::: RAW DATA :::

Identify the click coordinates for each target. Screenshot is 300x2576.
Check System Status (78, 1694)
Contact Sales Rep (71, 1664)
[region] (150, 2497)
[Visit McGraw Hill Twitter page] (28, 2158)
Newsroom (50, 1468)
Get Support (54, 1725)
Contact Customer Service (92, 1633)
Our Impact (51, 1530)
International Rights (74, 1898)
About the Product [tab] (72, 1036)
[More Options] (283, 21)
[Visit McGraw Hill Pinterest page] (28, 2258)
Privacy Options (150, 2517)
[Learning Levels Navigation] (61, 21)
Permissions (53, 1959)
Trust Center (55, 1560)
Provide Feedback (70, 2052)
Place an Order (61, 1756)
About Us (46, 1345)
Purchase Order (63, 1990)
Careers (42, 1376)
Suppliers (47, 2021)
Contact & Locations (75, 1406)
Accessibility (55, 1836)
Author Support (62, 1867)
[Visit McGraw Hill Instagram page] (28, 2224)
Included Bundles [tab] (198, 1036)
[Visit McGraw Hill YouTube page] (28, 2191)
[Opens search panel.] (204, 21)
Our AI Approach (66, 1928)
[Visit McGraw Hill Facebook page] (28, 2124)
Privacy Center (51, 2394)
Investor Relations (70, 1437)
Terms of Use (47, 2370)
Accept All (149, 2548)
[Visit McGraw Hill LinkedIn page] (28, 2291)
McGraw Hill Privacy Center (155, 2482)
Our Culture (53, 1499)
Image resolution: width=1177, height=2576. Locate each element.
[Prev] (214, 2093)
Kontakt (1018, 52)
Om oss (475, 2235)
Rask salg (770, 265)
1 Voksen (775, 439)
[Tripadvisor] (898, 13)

:::
::: RAW DATA :::

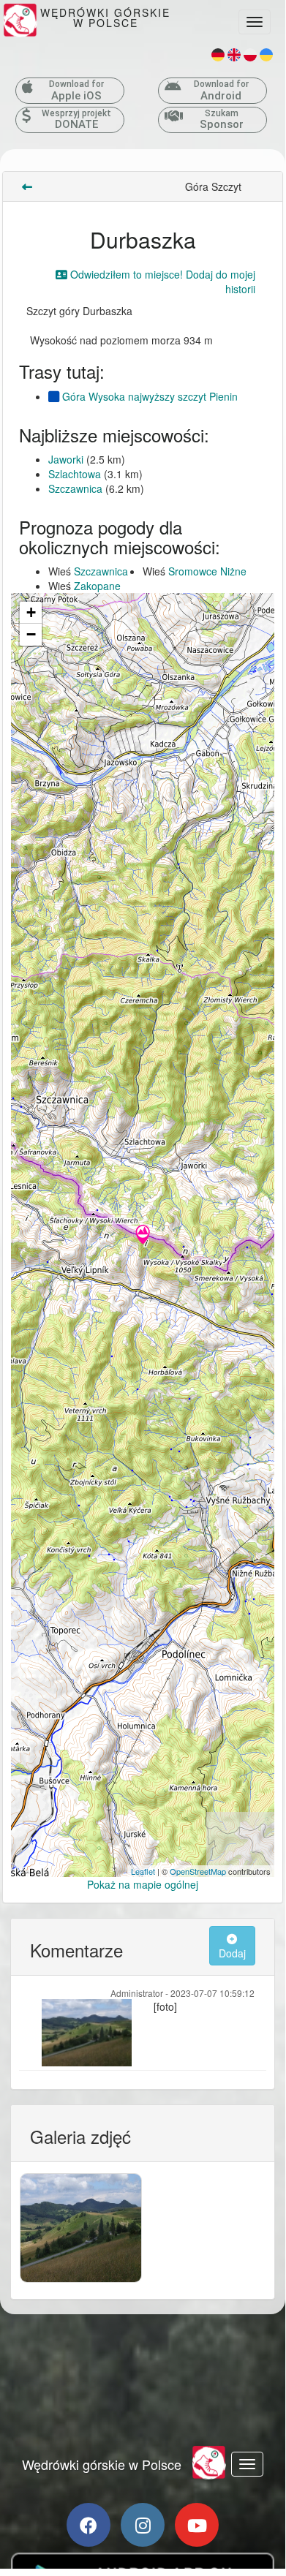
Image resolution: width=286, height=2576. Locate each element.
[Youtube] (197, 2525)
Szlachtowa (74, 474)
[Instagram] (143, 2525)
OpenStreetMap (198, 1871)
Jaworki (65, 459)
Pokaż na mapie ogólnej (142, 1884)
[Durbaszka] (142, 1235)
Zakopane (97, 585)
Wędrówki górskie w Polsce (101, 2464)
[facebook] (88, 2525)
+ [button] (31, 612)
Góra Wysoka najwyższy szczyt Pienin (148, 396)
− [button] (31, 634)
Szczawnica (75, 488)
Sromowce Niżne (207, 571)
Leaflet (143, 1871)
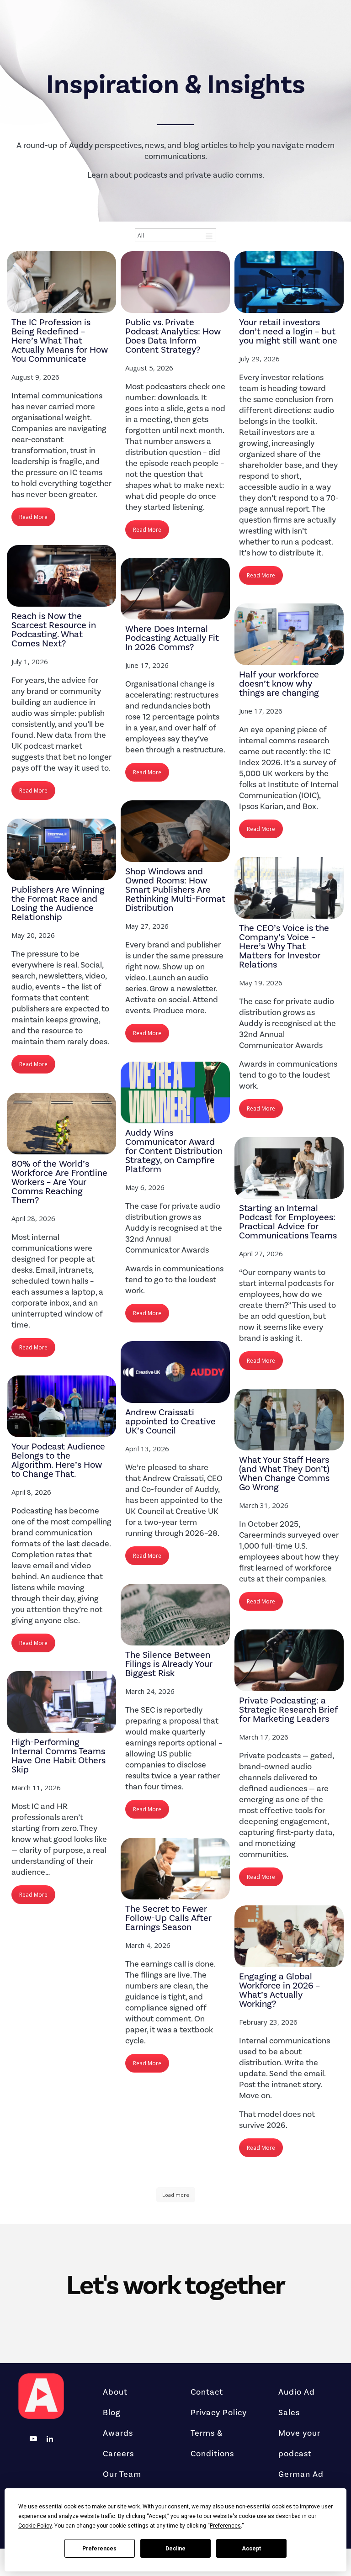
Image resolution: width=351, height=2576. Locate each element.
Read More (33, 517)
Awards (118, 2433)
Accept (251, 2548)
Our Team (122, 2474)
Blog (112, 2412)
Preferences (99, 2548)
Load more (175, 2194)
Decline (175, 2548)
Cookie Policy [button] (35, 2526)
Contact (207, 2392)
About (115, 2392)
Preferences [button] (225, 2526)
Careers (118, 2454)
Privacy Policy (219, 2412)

:::

Using the data above, repeat exactly the lines that begin at the line with "Cookie Policy [button] (35, 2526)" and end at the line with "Privacy Policy (219, 2412)", both ends included.

_OUTPUT OF THE EXERCISE_:
Cookie Policy [button] (35, 2526)
Contact (207, 2392)
About (115, 2392)
Preferences [button] (225, 2526)
Careers (118, 2454)
Privacy Policy (219, 2412)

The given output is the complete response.